──────── Texto de origen ────────
Nuestro Padre Jesús Nazareno de la Sangre. Perfil

Cristo de la Paz. Jose Hernández (1592). Iglesia del Carmen
Retomando lo dicho por nosotros mismos en otras aproximaciones al estudio fenomenológico de la Antequera de los Saecula Aurea, está claro que, sin dejar de mostrarse receptiva a las aportaciones foráneas, Antequera mostraría, ya desde el Quinientos, una inequívoca tendencia a satisfacer y cubrir la ingente demanda de órdenes religiosas, hermandades, clero secular, instituciones civiles y particulares por la vía de la autarquía y la producción autóctona, lo cual explica el temprano desarrollo de los talleres locales. Con el discurrir del tiempo, ello derivaría en la gestación de un círculo artístico propio, con unos rasgos definidores más o menos acentuados, aunque, eso sí, con manifiesta vocación vernácula en cuanto a sintonía con los gustos y preferencias de la comitencia antequerana y su entorno[3].
El proceso reviste especial interés en lo tocante al panorama escultórico. Si durante el último cuarto del XVI, la documentación exhumada por José Escalante[4] permite constatar la existencia de un grupo de escultores consolidado en torno a los obradores de imaginería de Juan Vázquez de Vega, Andrés Iriarte, Juan de Montes, Baltasar López, Luis de Haya, José Hernández, Antonio de Osuna y, singularmente, Diego de Vega, el XVII arrojaría las interesantes figuras de Juan Bautista del Castillo (1581-1657) y su hijo Antonio del Castillo[5] (1635-1704), entre otros. Aunque el perfil biográfico de estos escultores todavía arroja numerosas incógnitas, es de suponer que la formación artística (y quizás incluso parte de la trayectoria profesional de los mismos) debió discurrir, en su mayoría, alrededor de los talleres sevillanos, granadinos o malagueños coetáneos. Allí asimilarían una serie de convenciones formales y rasgos estilísticos, posteriormente incorporados a su producción antequerana junto a ciertos elementos individuales debidos, por supuesto, a la personalidad del artista, al uso de diversas fuentes visuales, el influjo de obras anteriores y contemporáneas y al manejo de dibujos y grabados, por lo demás tan frecuentes dentro de los procedimientos de trabajo de la época, en calidad de canales inspiradores de soluciones formales y compositivas y vehículo transmisor de influencias y prototipos iconográficos.
──────── Ítems proporcionados ────────
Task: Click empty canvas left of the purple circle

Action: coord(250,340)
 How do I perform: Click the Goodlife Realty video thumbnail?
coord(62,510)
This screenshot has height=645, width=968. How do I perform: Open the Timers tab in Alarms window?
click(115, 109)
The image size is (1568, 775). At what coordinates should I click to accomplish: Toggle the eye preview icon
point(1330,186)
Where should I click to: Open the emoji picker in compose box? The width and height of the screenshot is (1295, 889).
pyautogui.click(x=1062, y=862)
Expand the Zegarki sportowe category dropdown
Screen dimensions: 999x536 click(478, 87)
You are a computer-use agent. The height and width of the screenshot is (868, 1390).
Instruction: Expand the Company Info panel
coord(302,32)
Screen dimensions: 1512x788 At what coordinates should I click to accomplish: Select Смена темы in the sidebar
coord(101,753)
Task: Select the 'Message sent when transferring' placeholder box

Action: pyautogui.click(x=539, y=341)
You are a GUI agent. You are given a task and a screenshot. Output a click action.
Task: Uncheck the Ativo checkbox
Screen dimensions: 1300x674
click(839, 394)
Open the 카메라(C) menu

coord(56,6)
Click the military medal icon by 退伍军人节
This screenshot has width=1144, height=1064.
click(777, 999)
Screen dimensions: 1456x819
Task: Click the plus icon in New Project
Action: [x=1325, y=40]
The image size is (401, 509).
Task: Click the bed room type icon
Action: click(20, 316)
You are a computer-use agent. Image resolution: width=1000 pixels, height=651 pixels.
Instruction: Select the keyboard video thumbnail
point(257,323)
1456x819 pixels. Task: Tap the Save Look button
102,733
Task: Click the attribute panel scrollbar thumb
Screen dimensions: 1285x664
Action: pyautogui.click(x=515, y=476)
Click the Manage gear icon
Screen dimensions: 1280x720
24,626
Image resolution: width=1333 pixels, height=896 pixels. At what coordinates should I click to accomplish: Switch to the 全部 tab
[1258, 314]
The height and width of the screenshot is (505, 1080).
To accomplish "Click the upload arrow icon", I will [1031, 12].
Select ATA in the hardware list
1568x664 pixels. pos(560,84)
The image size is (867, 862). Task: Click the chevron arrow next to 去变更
────────
• Tareas a realizar
**A)** Según el texto de origen, ¿en qué años vivió Juan Bautista del Castillo?
**B)** Indica si cada afirmación concuerda con el texto de origen y cita las palabras que lo deciden: (i) Los talleres locales de Antequera se desarrollaron tarde. (ii) José Escalante exhumó documentación sobre los escultores del último cuarto del XVI. (iii) Antonio del Castillo era hijo de Juan Bautista del Castillo.

• Respuestas
**A)** De 1581 a 1657.

**B)**
(i) No: "lo cual explica el temprano desarrollo de los talleres locales".
(ii) Sí: "la documentación exhumada por José Escalante".
(iii) Sí: "Juan Bautista del Castillo (1581-1657) y su hijo Antonio del Castillo".